§ ABOUT THIS EXERCISE:
The answer is to be the data below, written out in full and exactly.

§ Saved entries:
*** Begin section ***

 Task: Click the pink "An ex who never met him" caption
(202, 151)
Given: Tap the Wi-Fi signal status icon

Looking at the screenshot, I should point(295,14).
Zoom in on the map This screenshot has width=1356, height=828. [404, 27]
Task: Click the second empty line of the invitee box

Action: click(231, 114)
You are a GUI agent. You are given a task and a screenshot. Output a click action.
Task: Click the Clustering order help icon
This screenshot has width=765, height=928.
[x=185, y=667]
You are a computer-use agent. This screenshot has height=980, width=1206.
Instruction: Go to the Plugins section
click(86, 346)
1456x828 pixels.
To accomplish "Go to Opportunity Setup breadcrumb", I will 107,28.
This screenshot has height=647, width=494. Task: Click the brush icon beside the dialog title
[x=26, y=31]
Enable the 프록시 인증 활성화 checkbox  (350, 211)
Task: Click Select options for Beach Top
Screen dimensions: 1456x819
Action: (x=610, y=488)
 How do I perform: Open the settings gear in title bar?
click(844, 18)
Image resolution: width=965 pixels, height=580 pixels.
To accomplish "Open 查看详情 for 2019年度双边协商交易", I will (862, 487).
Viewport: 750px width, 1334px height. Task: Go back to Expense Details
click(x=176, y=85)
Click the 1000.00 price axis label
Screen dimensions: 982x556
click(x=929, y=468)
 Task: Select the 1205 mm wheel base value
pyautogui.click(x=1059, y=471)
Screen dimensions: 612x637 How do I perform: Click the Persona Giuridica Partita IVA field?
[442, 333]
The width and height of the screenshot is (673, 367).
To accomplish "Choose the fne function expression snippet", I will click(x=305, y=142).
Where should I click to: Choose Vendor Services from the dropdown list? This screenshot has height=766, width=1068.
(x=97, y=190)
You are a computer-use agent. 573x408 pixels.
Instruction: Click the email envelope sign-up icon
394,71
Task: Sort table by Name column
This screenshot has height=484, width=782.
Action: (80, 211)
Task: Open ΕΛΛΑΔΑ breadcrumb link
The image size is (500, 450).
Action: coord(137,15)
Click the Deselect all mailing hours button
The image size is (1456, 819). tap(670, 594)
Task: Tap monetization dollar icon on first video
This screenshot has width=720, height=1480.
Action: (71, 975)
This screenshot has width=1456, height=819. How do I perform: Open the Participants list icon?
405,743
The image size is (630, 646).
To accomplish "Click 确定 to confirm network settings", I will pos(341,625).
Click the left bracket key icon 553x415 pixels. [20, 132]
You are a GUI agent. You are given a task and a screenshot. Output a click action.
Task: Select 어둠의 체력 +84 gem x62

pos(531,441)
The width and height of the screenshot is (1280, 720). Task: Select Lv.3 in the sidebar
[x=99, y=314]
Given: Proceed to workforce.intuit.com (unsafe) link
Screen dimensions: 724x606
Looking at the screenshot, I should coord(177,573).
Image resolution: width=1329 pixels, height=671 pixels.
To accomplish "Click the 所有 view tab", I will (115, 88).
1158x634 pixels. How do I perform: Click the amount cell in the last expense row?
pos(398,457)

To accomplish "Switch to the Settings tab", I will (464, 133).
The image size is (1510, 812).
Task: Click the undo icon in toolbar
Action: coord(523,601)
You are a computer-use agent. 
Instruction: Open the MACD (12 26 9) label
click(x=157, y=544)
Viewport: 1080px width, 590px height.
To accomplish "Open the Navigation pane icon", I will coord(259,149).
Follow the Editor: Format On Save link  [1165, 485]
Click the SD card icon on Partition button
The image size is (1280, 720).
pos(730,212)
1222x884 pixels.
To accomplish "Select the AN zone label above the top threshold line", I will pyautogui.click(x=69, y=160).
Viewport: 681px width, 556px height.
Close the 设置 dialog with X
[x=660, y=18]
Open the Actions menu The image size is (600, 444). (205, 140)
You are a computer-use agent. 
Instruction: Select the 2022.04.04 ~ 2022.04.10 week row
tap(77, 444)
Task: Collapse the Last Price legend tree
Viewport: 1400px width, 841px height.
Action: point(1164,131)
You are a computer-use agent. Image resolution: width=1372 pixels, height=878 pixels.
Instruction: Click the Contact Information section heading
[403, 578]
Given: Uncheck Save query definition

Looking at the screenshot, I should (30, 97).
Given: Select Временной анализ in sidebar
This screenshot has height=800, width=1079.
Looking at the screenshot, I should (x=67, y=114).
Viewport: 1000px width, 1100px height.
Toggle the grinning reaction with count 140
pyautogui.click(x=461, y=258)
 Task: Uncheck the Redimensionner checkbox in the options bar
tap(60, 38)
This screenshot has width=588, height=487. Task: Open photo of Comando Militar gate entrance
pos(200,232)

*** End section ***

§ REPLY TO THE TASK:
 Task: Click the pink "An ex who never met him" caption
(202, 151)
Given: Tap the Wi-Fi signal status icon

Looking at the screenshot, I should point(295,14).
Zoom in on the map This screenshot has width=1356, height=828. [404, 27]
Task: Click the second empty line of the invitee box

Action: click(231, 114)
You are a GUI agent. You are given a task and a screenshot. Output a click action.
Task: Click the Clustering order help icon
This screenshot has width=765, height=928.
[x=185, y=667]
You are a computer-use agent. This screenshot has height=980, width=1206.
Instruction: Go to the Plugins section
click(86, 346)
1456x828 pixels.
To accomplish "Go to Opportunity Setup breadcrumb", I will 107,28.
This screenshot has height=647, width=494. Task: Click the brush icon beside the dialog title
[x=26, y=31]
Enable the 프록시 인증 활성화 checkbox  (350, 211)
Task: Click Select options for Beach Top
Screen dimensions: 1456x819
Action: (x=610, y=488)
 How do I perform: Open the settings gear in title bar?
click(844, 18)
Image resolution: width=965 pixels, height=580 pixels.
To accomplish "Open 查看详情 for 2019年度双边协商交易", I will (862, 487).
Viewport: 750px width, 1334px height. Task: Go back to Expense Details
click(x=176, y=85)
Click the 1000.00 price axis label
Screen dimensions: 982x556
click(x=929, y=468)
 Task: Select the 1205 mm wheel base value
pyautogui.click(x=1059, y=471)
Screen dimensions: 612x637 How do I perform: Click the Persona Giuridica Partita IVA field?
[442, 333]
The width and height of the screenshot is (673, 367).
To accomplish "Choose the fne function expression snippet", I will click(x=305, y=142).
Where should I click to: Choose Vendor Services from the dropdown list? This screenshot has height=766, width=1068.
(x=97, y=190)
You are a computer-use agent. 573x408 pixels.
Instruction: Click the email envelope sign-up icon
394,71
Task: Sort table by Name column
This screenshot has height=484, width=782.
Action: (80, 211)
Task: Open ΕΛΛΑΔΑ breadcrumb link
The image size is (500, 450).
Action: coord(137,15)
Click the Deselect all mailing hours button
The image size is (1456, 819). tap(670, 594)
Task: Tap monetization dollar icon on first video
This screenshot has width=720, height=1480.
Action: (71, 975)
This screenshot has width=1456, height=819. How do I perform: Open the Participants list icon?
405,743
The image size is (630, 646).
To accomplish "Click 确定 to confirm network settings", I will pos(341,625).
Click the left bracket key icon 553x415 pixels. [20, 132]
You are a GUI agent. You are given a task and a screenshot. Output a click action.
Task: Select 어둠의 체력 +84 gem x62

pos(531,441)
The width and height of the screenshot is (1280, 720). Task: Select Lv.3 in the sidebar
[x=99, y=314]
Given: Proceed to workforce.intuit.com (unsafe) link
Screen dimensions: 724x606
Looking at the screenshot, I should coord(177,573).
Image resolution: width=1329 pixels, height=671 pixels.
To accomplish "Click the 所有 view tab", I will (115, 88).
1158x634 pixels. How do I perform: Click the amount cell in the last expense row?
pos(398,457)

To accomplish "Switch to the Settings tab", I will (464, 133).
The image size is (1510, 812).
Task: Click the undo icon in toolbar
Action: coord(523,601)
You are a computer-use agent. 
Instruction: Open the MACD (12 26 9) label
click(x=157, y=544)
Viewport: 1080px width, 590px height.
To accomplish "Open the Navigation pane icon", I will coord(259,149).
Follow the Editor: Format On Save link  [1165, 485]
Click the SD card icon on Partition button
The image size is (1280, 720).
pos(730,212)
1222x884 pixels.
To accomplish "Select the AN zone label above the top threshold line", I will pyautogui.click(x=69, y=160).
Viewport: 681px width, 556px height.
Close the 设置 dialog with X
[x=660, y=18]
Open the Actions menu The image size is (600, 444). (205, 140)
You are a computer-use agent. 
Instruction: Select the 2022.04.04 ~ 2022.04.10 week row
tap(77, 444)
Task: Collapse the Last Price legend tree
Viewport: 1400px width, 841px height.
Action: point(1164,131)
You are a computer-use agent. Image resolution: width=1372 pixels, height=878 pixels.
Instruction: Click the Contact Information section heading
[403, 578]
Given: Uncheck Save query definition

Looking at the screenshot, I should (30, 97).
Given: Select Временной анализ in sidebar
This screenshot has height=800, width=1079.
Looking at the screenshot, I should (x=67, y=114).
Viewport: 1000px width, 1100px height.
Toggle the grinning reaction with count 140
pyautogui.click(x=461, y=258)
 Task: Uncheck the Redimensionner checkbox in the options bar
tap(60, 38)
This screenshot has width=588, height=487. Task: Open photo of Comando Militar gate entrance
pos(200,232)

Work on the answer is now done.